Compound semis to play key role at IEDM 2015
III-V nanowires, IGZO transistors and GeSn lasers featured in US conference
At the IEEE International Electron Devices Meeting in Washington DC later this week, compound semiconductors will feature in a number of key papers. As a pre-eminent forum for reporting technological breakthroughs in semiconductor and electronic device technology, the conference is regarded as a guide to what the industry might expect in future devices and emerging materials.
A research team at the National University of Singapore, for example, will be describing the first use of vertically stacked III-V nanowires to integrate high electron-mobility III-V semiconductors monolithically and cost-effectively with traditional CMOS silicon technology at sub-7 nm technology nodes. The researchers built a sub-150nm high-quality GaSb buffer layer on silicon and multi-gate InAs nFETs and GaSb pFETs from stacked InAs or GaSb nanowires, respectively. The fabrication technology is suitable for both high-performance and low-power logic applications, according to the researchers.
National Nano Device Laboratories in Taiwan will discuss gate-all-around nanowire MOSFETs with diamond-shaped germanium and GeSi nanowire channels. The researchers are seeking to find a way to more effectively use germanium as the channel material in multi-gate device configurations for scaling beyond the 10-nm technology node. The researchers made germanium and GeSi nanowires into diamond cross-sectional shapes and used the nanowires as suspended channels ina gate-all-around MOSFET configuration.

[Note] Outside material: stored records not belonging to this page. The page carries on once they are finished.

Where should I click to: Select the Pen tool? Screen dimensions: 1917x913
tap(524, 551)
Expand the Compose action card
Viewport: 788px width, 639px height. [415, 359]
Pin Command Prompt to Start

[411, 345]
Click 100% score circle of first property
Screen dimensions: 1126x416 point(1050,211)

A team from Japan's Semiconductor Energy Laboratory will explain how it made 20nm gate-all-around MOSFETs with low off-state currents of <0.1pA and cutoff frequencies exceeding 10GHz. The transistors were made from thin films of indium-gallium-zinc-oxide (IGZO) and built using a self-aligned process that eliminated overlaps from the gate to the source and drain. The low off-current allowed for data retention of >10 days at 125degC, when integrated in a DRAM memory cell.

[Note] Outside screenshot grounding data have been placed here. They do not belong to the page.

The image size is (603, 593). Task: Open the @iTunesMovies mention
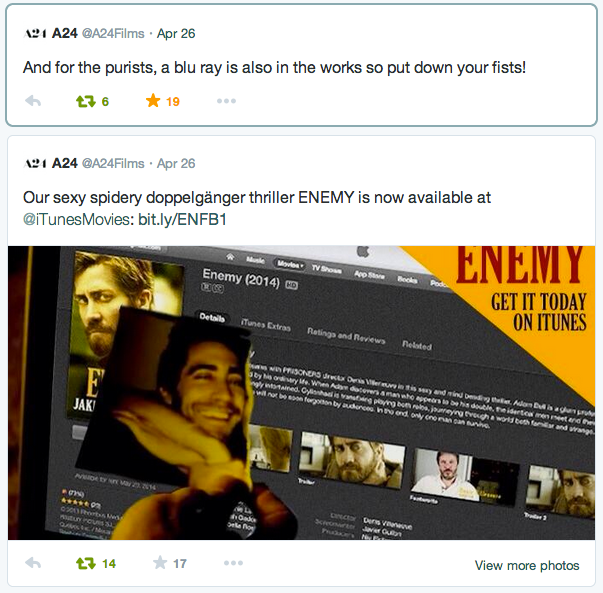point(77,219)
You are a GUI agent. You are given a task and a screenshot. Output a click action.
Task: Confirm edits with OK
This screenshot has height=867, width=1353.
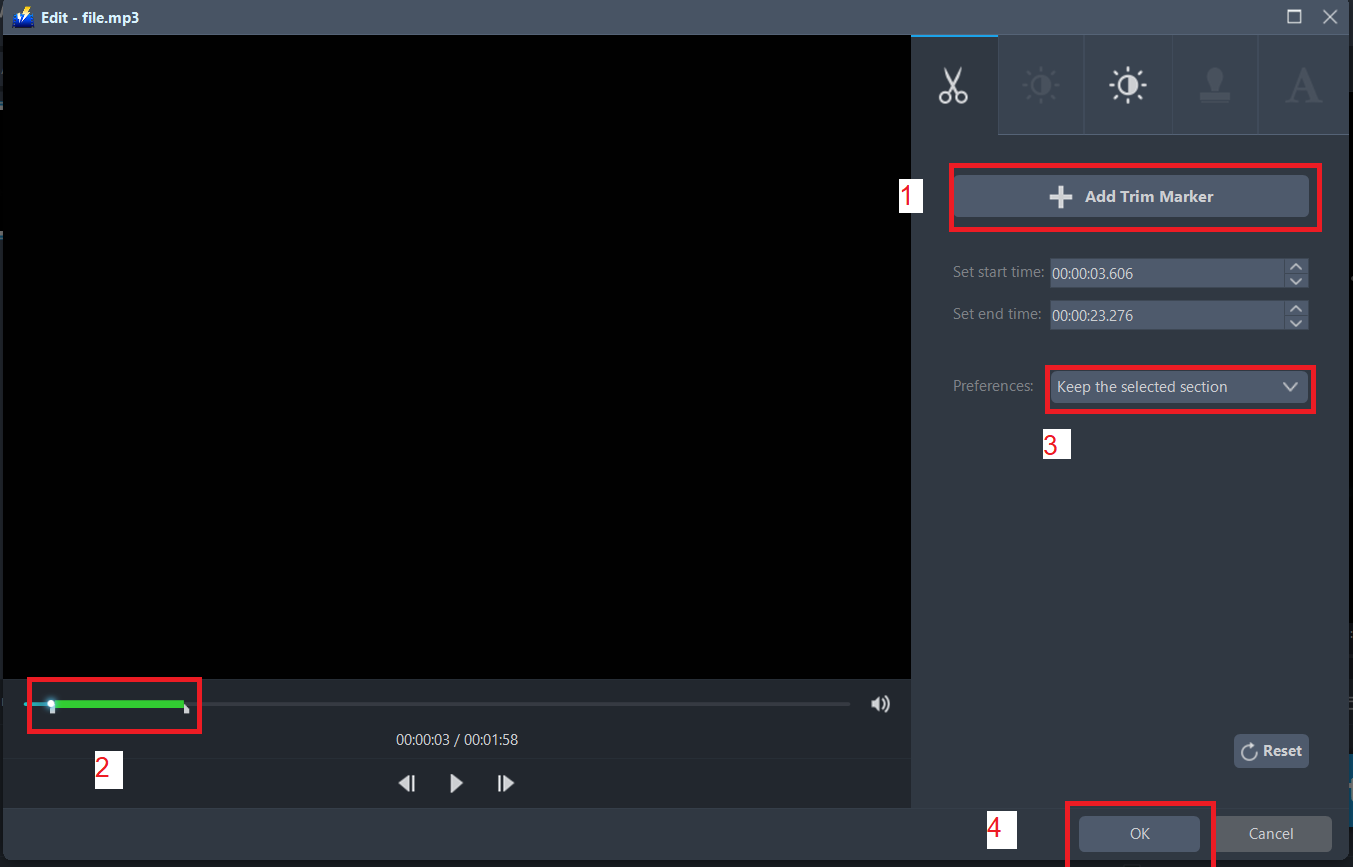coord(1138,833)
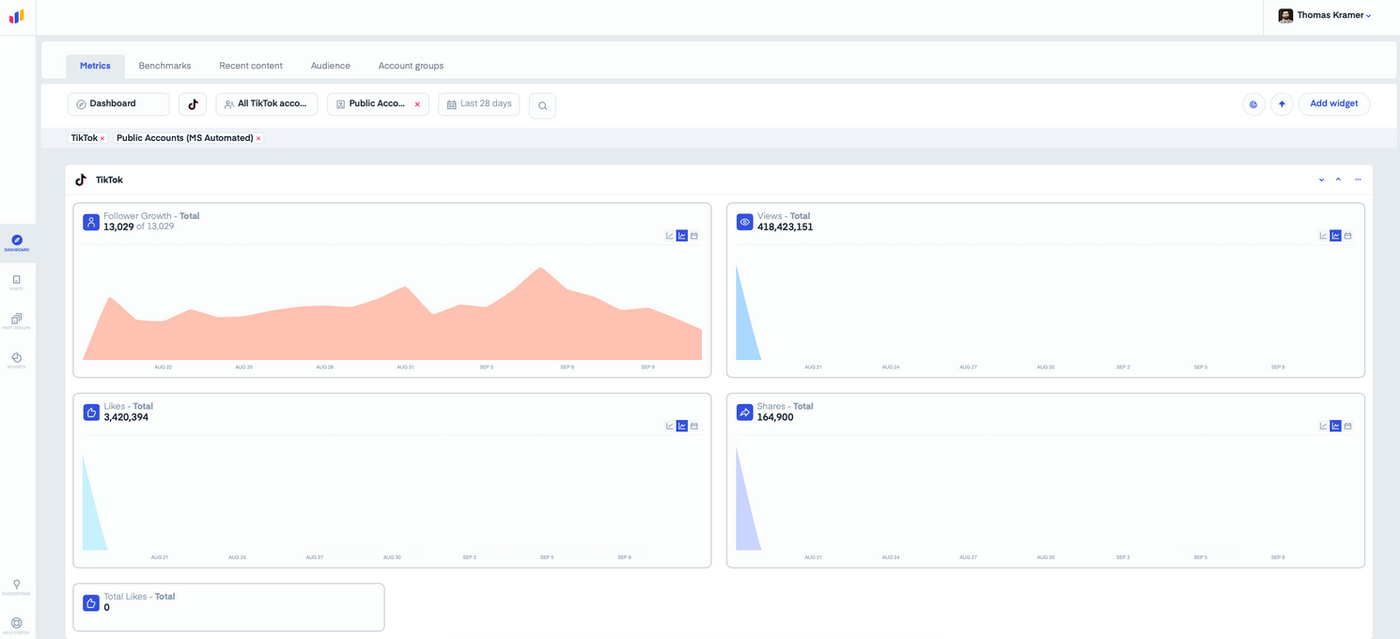The image size is (1400, 639).
Task: Switch to the Audience tab
Action: click(x=330, y=66)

Fujitsu researchers will report using InAlGaN and a novel double-layer SiN passivation technique to build 80nm-channel-length InAlGaN/GaN power HEMTs with a record 3W/mm output power density at 96GHz, which is 60 percent improvement over the best results reported to date. The HEMTs' power and reliability performance is suitable for use in amplifiers from 75 to 110GHz.
A European research collaboration led by Germany's Forschungszentrum Juelich institute, will report on a silicon-based direct-bandgap GeSn micro-disk laser that emits at a lasing wavelength of 2.5Âµm at a power output of 221 kW/cm2. The device was built using standard CMOS-compatible processing and was monolithically integrated on a silicon platform.